Sediment als Schmiermittel
Nun jedoch schlagen Stephan Sobolev vom Deutschen GeoForschungsZentrum (GFZ) und Michael Brown von der University of Maryland eine weitere mögliche Triebkraft der Plattentektonik vor. Demnach spielen auch die entlang der Kontinentränder angesammelten Sedimente eine wichtige Rolle für das Tempo und die Stabilität der Plattentektonik. Den Anstoß für diese Hypothese brachte eine Beobachtung an Subduktionszonen: Je mehr Sediment die tiefen Gräben entlang dieser Plattengrenzen enthalten, desto reibungsloser und schneller scheint dort die Plattenbewegung zu verlaufen. “Wir schließen daraus, dass die kontinentalen Sedimente in den Subduktionsgräben als Schmiermittel wirken und dass die Präsenz dieser Sedimente sogar eine notwendige Voraussetzung für eine stabile Plattentektonik sein könnte”, sagen die Forscher. Vor allem in der Frühzeit der Erdgeschichte könnte demnach die Erosion als Hauptquelle von Sedimenten eine wichtige Rolle gespielt haben.
Wenn diese Hypothese stimmt, dann müsste sich dieser Zusammenhang von Sediment und Tektonik auch in der Erdgeschichte widerspiegeln.
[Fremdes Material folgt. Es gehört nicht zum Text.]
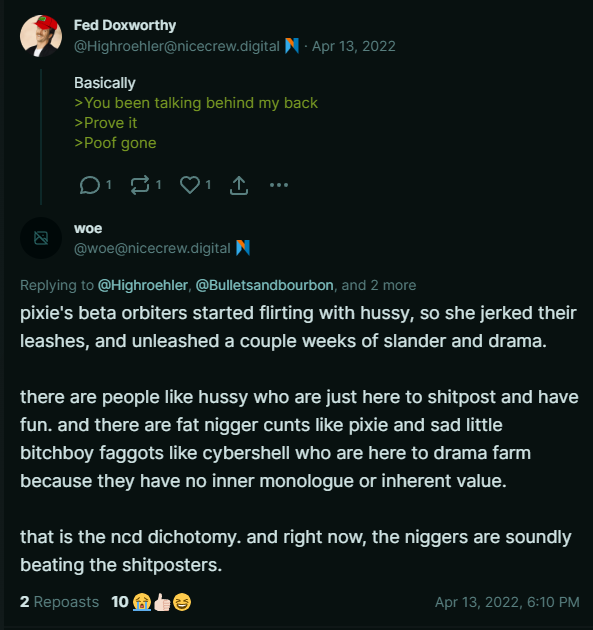Screen dimensions: 593x630
Task: Click the @woe@nicecrew.digital handle
Action: 152,248
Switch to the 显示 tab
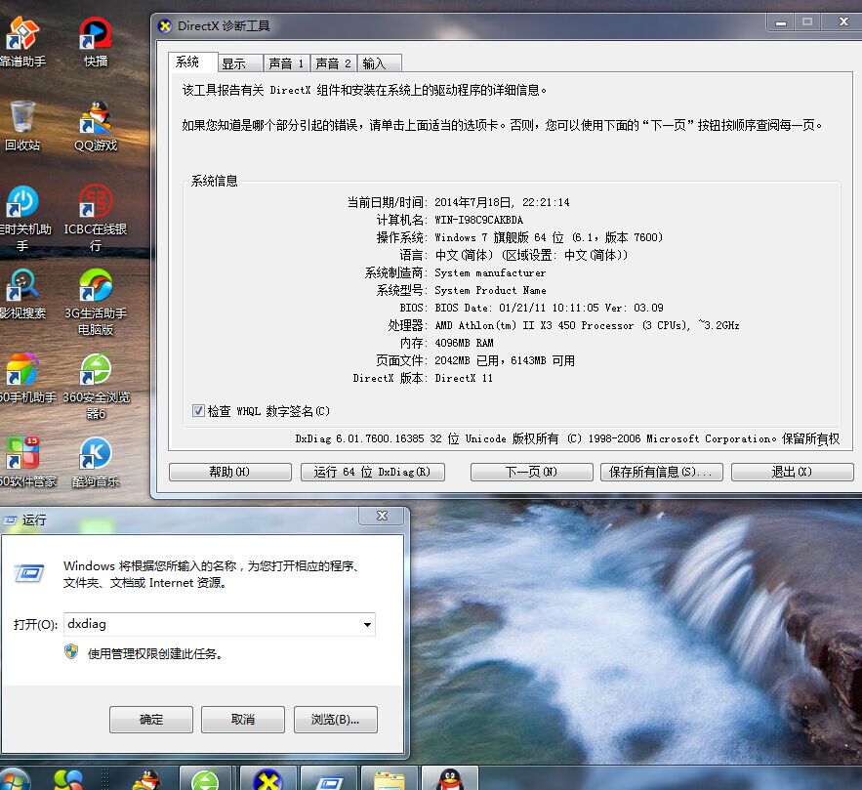 coord(240,62)
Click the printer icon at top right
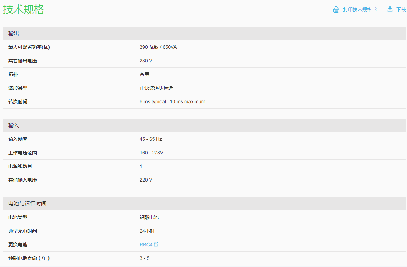407x267 pixels. (336, 10)
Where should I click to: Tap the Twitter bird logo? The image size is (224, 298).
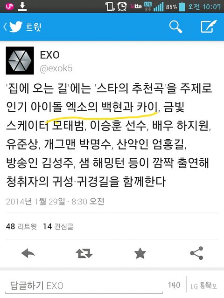click(16, 27)
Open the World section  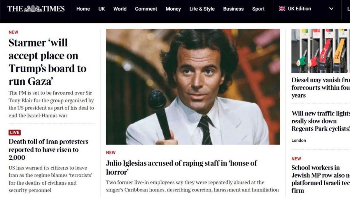click(120, 9)
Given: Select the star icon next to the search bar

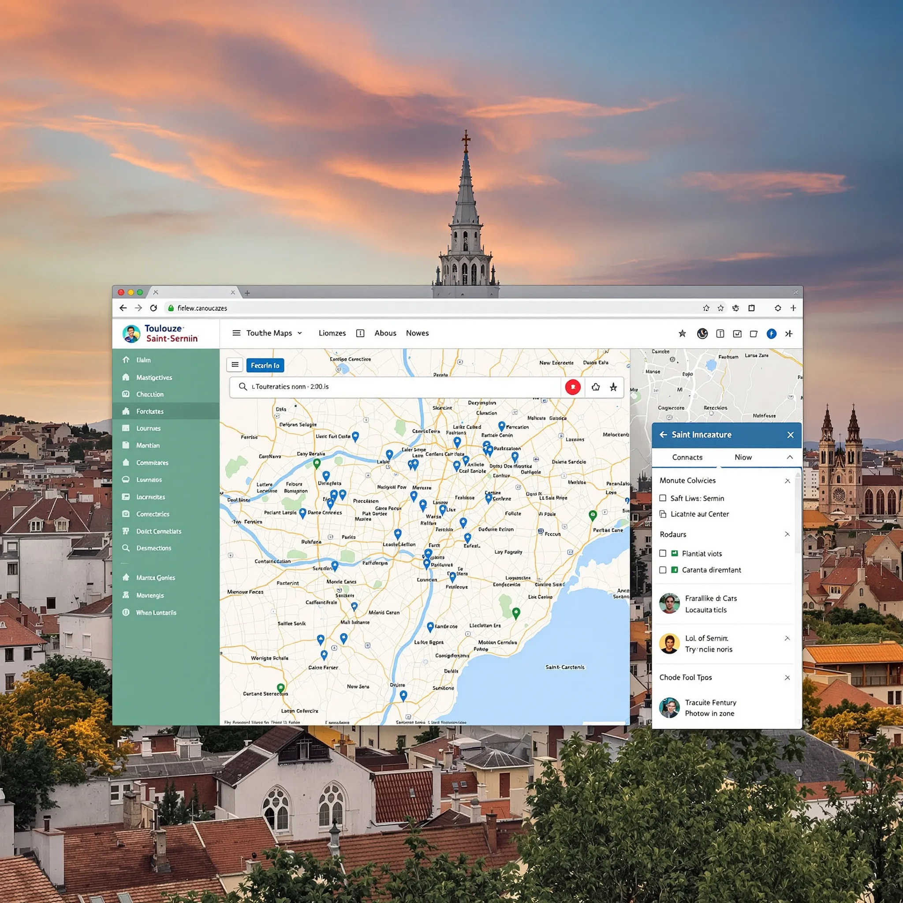Looking at the screenshot, I should coord(613,387).
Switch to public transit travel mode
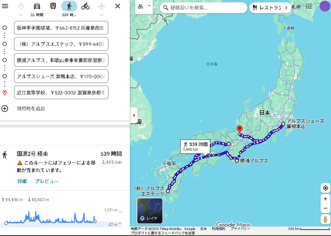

Demnach müsste in Phasen stärkerer Erosion, die vermehrt Sedimente in die Küstengebiete einschwemmt, auch die Kontinentaldrift stärker gewesen sein. Ob das zutrifft, haben Sobolev und Brown mithilfe geologischer Daten und einem geophysikalischen Modell überprüft. In diesem rekonstruierten sie den Ablauf und das Tempo der Plattentektonik in den letzten drei Milliarden Jahren. Dann suchten sie nach Parallelen zwischen diesem zeitlichen Muster und Phasen verstärkter Erosion.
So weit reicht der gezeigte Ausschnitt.